▸ PASSAGE GIVEN:

A nice feature to include with these maps is a dropdown to dynamically change the base-map styling. To do so, use the layout.updatemenus.buttons attribute to control the value of the layout.mapbox.style attribute. Since we wish to modify the layout.mapbox.style attribute, which is part of the plot’s layout, we’ll want each dropdown “button” to trigger a relayout event with the appropriate args. Here is one way to create a list of buttons, one for each of the default styles:

# generate plot.js buttons, one for every style 
style_buttons <- lapply(styles, function(s) {
  list(label = s, method = "relayout", args = list("mapbox.style", s))
})

With our list of style_buttons, we’re now ready to visualize something. Here I’ll leverage the trails data from the mapview package, which has a number of hiking trails of Franconia, Germany.

data(trails, package = 'mapview')

plot_mapbox(trails, color = I("black")) %>%
  layout(
    title = "Selected hiking trails in Franconia",
    mapbox = list(style = "satellite-streets"),
    updatemenus = list(list(y = 0.8, buttons = rev(style_buttons)))
  )

As a side note, you could also use shiny to modify the basemap layer without redrawing the entire plot, but the result here is self-contained HTML/SVG, which is much easier to share, host, scale, and maintain.

▸ THE PROBLEM: Transcribe the passage on base-map style dropdowns word for word, from "With our list" to "scale, and maintain.".

▸ ENTRIES SUPPLIED:
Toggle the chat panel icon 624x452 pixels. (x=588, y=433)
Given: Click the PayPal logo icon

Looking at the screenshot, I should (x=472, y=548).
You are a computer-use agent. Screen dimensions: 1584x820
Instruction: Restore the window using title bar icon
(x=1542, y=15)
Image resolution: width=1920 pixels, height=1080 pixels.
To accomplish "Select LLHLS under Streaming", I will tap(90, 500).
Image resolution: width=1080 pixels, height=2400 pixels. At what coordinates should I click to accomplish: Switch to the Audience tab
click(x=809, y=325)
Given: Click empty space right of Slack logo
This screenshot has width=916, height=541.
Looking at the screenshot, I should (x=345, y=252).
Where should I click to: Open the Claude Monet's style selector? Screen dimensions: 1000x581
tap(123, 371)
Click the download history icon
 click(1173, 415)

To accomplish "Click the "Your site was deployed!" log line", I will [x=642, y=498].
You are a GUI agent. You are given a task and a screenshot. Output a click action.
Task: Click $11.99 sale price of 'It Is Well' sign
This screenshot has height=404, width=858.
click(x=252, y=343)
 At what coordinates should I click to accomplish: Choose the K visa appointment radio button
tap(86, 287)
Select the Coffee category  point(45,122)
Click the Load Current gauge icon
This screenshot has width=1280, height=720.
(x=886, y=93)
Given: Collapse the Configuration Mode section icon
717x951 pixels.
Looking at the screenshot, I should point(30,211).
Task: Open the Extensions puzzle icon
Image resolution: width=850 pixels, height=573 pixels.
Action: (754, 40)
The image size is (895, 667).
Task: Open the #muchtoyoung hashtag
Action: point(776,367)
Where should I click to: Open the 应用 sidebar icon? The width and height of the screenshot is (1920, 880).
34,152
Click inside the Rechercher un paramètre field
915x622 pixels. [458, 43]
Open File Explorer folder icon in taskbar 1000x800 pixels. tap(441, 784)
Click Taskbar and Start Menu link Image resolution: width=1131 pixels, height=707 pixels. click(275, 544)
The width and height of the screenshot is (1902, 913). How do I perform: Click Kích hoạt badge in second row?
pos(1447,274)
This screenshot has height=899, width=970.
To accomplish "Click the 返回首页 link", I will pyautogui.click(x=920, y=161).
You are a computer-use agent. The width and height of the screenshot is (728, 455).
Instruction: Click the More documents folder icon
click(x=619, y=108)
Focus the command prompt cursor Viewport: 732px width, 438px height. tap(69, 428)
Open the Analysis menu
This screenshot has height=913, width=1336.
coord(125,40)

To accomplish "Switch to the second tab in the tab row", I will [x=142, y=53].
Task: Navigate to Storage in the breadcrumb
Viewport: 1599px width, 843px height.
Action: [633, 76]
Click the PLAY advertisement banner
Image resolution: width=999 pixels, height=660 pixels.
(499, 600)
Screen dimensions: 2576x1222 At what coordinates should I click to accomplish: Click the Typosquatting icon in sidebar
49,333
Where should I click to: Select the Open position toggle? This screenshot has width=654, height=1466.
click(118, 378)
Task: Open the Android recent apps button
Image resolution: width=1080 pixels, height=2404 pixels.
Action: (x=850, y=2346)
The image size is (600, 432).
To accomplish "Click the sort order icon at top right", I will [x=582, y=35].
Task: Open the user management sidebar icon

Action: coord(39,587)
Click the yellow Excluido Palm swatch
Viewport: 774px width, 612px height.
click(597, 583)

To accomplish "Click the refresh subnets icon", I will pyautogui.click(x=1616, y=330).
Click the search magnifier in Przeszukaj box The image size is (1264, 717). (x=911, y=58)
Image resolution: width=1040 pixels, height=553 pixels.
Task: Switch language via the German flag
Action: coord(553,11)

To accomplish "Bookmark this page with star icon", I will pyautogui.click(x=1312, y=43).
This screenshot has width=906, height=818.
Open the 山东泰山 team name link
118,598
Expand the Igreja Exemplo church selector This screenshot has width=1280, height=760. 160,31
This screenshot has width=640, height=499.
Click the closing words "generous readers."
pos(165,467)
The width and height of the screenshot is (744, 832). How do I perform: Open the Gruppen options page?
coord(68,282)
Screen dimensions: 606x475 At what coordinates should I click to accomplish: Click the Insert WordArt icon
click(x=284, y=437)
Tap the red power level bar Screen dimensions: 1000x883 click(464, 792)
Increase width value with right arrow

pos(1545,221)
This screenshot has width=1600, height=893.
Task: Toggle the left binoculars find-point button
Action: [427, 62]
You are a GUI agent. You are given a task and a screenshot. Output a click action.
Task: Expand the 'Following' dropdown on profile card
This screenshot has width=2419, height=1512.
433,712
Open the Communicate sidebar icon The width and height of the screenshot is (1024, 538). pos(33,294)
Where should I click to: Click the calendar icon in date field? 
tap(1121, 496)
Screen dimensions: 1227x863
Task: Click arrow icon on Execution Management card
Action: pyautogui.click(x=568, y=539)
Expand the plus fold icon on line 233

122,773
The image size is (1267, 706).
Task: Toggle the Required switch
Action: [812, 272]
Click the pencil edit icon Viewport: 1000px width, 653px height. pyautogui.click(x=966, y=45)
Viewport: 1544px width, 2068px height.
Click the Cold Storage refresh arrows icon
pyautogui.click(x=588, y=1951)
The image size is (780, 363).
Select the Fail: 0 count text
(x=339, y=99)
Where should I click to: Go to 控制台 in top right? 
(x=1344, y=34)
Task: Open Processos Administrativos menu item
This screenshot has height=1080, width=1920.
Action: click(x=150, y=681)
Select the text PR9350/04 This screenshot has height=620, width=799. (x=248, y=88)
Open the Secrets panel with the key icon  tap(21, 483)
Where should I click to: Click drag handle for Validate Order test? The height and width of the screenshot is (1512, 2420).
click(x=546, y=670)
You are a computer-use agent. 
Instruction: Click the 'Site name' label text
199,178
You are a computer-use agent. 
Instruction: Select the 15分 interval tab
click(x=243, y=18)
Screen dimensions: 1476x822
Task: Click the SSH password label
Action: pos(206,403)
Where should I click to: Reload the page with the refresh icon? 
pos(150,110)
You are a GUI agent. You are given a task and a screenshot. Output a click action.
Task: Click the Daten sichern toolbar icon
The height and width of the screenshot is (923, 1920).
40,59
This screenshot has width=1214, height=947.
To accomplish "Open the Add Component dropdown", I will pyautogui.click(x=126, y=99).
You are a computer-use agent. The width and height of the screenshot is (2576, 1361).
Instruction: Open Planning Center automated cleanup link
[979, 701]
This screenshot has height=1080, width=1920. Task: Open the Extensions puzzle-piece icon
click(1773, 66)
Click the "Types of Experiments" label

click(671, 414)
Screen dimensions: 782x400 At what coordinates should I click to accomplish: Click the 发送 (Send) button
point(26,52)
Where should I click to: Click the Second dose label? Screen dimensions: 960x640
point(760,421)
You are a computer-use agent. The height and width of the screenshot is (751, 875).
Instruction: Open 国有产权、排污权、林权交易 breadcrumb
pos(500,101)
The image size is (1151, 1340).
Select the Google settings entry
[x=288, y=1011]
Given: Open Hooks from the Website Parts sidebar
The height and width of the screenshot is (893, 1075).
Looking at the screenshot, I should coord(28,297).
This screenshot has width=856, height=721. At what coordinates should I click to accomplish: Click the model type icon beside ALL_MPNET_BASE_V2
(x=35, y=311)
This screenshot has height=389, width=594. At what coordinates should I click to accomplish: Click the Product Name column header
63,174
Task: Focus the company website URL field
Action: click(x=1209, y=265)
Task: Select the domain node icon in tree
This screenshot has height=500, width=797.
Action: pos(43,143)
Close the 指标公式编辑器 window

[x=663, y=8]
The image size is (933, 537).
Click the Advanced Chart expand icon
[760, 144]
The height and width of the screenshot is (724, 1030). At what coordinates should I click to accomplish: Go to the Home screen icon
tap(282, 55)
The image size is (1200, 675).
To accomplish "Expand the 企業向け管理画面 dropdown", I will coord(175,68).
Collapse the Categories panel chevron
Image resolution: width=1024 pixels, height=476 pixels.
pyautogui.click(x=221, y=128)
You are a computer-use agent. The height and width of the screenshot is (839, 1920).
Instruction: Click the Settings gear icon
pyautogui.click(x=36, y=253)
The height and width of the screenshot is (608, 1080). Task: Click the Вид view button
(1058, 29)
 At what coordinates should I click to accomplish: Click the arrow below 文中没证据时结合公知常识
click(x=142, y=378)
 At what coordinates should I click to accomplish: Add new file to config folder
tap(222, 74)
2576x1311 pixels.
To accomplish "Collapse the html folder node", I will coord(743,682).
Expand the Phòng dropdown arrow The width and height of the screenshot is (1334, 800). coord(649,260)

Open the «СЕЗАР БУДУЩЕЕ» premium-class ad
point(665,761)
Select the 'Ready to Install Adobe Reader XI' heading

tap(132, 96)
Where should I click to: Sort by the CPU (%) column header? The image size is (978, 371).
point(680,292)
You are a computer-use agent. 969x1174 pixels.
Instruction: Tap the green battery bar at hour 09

▸ RESULT:
With our list of style_buttons, we’re now ready to visualize something. Here I’ll leverage the trails data from the mapview package, which has a number of hiking trails of Franconia, Germany.

data(trails, package = 'mapview')

plot_mapbox(trails, color = I("black")) %>%
  layout(
    title = "Selected hiking trails in Franconia",
    mapbox = list(style = "satellite-streets"),
    updatemenus = list(list(y = 0.8, buttons = rev(style_buttons)))
  )

As a side note, you could also use shiny to modify the basemap layer without redrawing the entire plot, but the result here is self-contained HTML/SVG, which is much easier to share, host, scale, and maintain.